Example (multi-layer system):

bash
# Layer 1: Workflow
echo "=== Secrets available in workflow: ==="
echo "IDENTITY: ${IDENTITY:+SET}${IDENTITY:-UNSET}"

# Layer 2: Build script
echo "=== Env vars in build script: ==="
env | grep IDENTITY || echo "IDENTITY not in environment"

# Layer 3: Signing script
echo "=== Keychain state: ==="
security list-keychains
security find-identity -v

# This reveals: Which layer fails

Common Debugging Pitfalls

PitfallWhy It's ProblematicBetter Approach
Fixing without understandingYou treat symptoms, not causesAlways identify root cause first
Multiple changes at onceCan't isolate what workedOne variable at a time
Assuming without verifyingWastes time on wrong fixesVerify hypotheses with data
Skipping testsFixes don't stickWrite tests before fixing
Ignoring error messagesSolutions often in the errorRead errors completely
Rushing under pressureGuarantees reworkSystematic is faster than thrashing

What Success Looks Like

✅ You understand exactly WHAT is broken and WHY ✅ You can reproduce the issue consistently ✅ Your fix addresses root cause, not symptom ✅ Tests pass and issue is resolved ✅ No new bugs introduced ✅ You've prevented similar issues


Integration with Base Plugin

This skill works alongside other Base plugin capabilities:

  • crafting-commits: Document debugging findings in commit messages
  • workflow-orchestrator: Coordinate debugging workflows with quality gates
  • /commit: Create commits that reference resolved issues

Philosophy

Systematic debugging is faster than random fixes.

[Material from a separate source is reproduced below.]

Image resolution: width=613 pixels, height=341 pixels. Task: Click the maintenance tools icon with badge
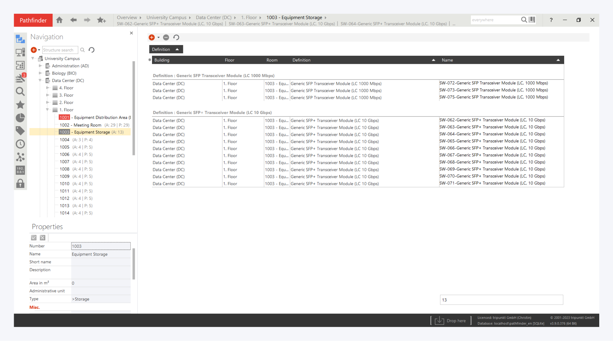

From real debugging sessions:

  • Systematic approach: 15-30 minutes to fix
  • Random fixes approach: 2-3 hours of thrashing
  • First-time fix rate: 95% vs 40%
  • New bugs introduced: Near zero vs common

Core principle: Understand before you fix.

Limitations

  • Requires reproducible issues for systematic investigation
  • Intermittent/timing-dependent bugs may need additional monitoring strategies
  • Environmental issues (external dependencies, network) may not have root causes in code
  • Complex distributed systems may require specialized debugging tools beyond this scope
  • Not a substitute for proper logging, observability, and monitoring infrastructure

Rationale: This skill provides systematic debugging structure while remaining pragmatic. Use when helpful, adapt to the situation, skip when the issue is straightforward.